Про разорённую военную стоянку в лесу. Про мёртвую деревню, разорённую раньше Валуек, про выпотрошенное подчистую кладбище и про круг ритуальной поляны. Про три заколоченные снаружи избы, в которых неделями откармливали мертвечину живыми людьми, потому что простой добычи кому-то показалось мало…
Чем дальше я говорил, тем мрачнее становилось лицо Никифора. Он наклонился вперёд, упёрся локтями в столешницу, и пальцы его, до того спокойно лежавшие на письме, сжались, сминая угол сложенного листа.
Один раз он перебил меня коротким, отрывистым вопросом — уверен ли я, что пломба именно со старорусским гербом, — и, дождавшись подтверждения, снова замолчал, давая мне закончить.

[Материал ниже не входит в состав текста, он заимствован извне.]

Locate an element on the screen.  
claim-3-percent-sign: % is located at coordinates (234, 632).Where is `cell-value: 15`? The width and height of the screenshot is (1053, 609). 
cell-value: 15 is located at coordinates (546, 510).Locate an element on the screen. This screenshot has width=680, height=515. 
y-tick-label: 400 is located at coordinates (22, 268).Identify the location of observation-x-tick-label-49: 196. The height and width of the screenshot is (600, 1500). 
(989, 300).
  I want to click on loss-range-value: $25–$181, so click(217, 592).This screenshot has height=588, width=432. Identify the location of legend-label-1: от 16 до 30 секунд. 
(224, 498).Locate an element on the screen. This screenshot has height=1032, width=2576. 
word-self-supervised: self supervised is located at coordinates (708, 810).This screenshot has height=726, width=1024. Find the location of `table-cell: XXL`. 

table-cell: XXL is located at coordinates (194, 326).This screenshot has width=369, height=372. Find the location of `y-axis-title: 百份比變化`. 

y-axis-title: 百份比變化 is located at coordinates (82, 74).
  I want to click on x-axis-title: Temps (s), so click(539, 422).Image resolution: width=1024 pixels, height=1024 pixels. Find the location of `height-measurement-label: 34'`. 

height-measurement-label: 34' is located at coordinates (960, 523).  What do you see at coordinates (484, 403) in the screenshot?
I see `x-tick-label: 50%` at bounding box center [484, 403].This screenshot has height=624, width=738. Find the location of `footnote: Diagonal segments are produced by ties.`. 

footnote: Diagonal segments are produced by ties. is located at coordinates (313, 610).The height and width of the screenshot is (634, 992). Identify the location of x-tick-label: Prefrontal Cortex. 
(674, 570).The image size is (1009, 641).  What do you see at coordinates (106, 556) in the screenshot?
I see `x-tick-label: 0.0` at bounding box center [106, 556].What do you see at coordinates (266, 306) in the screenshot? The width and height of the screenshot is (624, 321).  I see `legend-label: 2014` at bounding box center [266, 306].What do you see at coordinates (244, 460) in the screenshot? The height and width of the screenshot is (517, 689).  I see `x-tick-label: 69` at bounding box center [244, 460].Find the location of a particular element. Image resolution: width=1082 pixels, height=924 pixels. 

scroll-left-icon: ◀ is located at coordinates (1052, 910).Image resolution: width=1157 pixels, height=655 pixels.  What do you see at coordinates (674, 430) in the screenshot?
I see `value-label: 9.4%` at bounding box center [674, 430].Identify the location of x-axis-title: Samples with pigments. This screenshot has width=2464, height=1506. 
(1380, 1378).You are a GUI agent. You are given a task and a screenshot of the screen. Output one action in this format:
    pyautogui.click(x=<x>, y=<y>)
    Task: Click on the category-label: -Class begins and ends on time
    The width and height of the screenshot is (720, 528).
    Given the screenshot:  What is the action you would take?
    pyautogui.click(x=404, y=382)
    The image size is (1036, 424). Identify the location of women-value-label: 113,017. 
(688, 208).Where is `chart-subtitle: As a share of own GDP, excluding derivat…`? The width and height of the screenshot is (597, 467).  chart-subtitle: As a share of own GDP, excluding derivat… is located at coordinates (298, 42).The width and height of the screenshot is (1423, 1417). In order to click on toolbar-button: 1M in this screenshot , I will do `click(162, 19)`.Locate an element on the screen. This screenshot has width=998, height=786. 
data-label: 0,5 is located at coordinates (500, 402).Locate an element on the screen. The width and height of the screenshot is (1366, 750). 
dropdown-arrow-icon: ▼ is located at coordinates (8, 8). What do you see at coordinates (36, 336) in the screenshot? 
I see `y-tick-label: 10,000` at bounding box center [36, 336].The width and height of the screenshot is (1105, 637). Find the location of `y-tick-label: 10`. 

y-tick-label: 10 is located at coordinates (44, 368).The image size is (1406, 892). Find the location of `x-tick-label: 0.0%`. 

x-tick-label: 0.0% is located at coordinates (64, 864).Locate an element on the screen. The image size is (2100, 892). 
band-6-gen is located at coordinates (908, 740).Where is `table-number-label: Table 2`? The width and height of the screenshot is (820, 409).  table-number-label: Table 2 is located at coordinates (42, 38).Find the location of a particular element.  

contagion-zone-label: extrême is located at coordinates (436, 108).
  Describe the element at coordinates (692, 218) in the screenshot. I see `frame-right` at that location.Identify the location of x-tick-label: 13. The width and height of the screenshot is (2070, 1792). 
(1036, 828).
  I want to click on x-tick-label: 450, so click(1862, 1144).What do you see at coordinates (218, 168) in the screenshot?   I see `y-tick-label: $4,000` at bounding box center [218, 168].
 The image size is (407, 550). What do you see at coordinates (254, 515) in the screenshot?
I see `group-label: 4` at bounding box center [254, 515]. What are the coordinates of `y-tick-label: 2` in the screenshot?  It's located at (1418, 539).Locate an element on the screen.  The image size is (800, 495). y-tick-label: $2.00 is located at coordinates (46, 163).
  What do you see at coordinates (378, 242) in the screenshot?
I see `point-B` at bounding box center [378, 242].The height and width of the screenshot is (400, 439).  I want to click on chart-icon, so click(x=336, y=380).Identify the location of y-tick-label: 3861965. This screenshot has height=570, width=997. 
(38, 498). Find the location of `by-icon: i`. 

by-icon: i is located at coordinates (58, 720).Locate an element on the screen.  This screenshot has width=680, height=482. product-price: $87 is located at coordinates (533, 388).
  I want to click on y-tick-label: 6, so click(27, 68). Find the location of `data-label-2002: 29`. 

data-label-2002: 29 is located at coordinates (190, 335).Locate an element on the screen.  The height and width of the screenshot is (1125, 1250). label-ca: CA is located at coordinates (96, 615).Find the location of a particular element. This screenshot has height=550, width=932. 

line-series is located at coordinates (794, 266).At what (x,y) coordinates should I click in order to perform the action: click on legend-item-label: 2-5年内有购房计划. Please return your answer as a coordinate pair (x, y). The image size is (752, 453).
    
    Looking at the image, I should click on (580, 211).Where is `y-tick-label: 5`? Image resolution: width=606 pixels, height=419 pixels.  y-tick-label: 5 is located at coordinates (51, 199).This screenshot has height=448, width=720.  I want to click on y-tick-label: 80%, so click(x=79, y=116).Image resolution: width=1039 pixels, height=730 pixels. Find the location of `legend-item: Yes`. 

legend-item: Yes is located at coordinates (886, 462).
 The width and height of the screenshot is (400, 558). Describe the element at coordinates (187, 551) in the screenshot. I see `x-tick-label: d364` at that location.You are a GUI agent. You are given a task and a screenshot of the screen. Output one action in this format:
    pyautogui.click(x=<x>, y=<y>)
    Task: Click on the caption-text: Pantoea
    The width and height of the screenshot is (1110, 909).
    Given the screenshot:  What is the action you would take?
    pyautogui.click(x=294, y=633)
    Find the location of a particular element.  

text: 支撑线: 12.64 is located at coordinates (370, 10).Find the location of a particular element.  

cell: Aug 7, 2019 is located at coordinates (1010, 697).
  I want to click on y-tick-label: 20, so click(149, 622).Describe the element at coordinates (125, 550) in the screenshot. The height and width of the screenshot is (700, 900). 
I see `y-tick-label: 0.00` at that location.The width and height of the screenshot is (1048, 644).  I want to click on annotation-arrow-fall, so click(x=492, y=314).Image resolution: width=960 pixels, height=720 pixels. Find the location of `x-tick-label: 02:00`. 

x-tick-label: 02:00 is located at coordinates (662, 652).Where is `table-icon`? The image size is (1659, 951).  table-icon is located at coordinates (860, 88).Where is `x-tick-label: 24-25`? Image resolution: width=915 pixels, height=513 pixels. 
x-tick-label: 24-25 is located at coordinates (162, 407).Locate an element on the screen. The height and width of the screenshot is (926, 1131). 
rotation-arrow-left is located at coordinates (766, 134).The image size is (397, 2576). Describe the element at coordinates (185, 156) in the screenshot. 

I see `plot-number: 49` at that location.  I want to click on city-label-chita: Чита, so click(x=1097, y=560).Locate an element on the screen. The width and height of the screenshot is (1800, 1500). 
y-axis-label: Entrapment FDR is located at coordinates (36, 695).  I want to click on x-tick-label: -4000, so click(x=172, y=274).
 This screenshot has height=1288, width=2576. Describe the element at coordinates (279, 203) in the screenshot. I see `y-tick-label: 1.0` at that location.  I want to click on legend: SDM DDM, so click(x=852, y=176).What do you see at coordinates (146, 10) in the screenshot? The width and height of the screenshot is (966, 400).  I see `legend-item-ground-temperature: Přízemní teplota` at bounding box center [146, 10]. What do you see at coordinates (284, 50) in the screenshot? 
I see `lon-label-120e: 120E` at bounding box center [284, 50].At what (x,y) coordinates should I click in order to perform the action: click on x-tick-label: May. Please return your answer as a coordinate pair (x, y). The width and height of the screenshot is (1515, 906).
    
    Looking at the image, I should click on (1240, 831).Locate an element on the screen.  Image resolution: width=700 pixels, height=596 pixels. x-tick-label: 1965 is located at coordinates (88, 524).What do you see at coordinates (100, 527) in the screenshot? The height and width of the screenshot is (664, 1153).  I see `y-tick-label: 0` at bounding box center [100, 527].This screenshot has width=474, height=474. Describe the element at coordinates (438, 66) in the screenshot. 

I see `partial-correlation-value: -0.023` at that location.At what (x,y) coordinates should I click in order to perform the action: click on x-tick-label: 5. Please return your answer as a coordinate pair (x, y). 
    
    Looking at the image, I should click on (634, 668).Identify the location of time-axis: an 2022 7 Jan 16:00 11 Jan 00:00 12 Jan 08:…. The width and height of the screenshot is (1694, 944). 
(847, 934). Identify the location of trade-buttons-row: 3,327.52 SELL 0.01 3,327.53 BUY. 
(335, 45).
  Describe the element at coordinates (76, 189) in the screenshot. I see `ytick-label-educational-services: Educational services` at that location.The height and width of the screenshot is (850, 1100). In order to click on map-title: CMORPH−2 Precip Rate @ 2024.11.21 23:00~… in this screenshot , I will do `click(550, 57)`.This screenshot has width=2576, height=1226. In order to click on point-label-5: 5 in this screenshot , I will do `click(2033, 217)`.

Когда я закончил, в келье повисла тишина, нарушаемая лишь тихим потрескиванием лампадки. Никифор сидел, не шевелясь, глядя куда-то поверх моего плеча, и по его лицу я не мог понять, о чём именно он сейчас думал — то ли прикидывал, кого следует немедленно оповестить, то ли просто пытался уложить в голове услышанное.
— Хорошо, — сказал наконец Никифор, и в этом коротком слове было куда больше тяжести, чем в любой длинной фразе. — Это очень важные сведения, сын мой, и ты поступил правильно, что передал их именно так. — Он взял со стола моё письмо, на этот раз не разглядывая, а просто держа в руке, будто взвешивая. — Иди с Богом и ни о чём не беспокойся. Мы дадим знать всем, кому это важно, и письмо твоё дойдёт до отца Евстахия в самые скорые сроки, какие только возможны.
Он поднялся, давая понять, что разговор окончен, и я тоже встал, хотя ноги после долгого стояния успели слегка занеметь.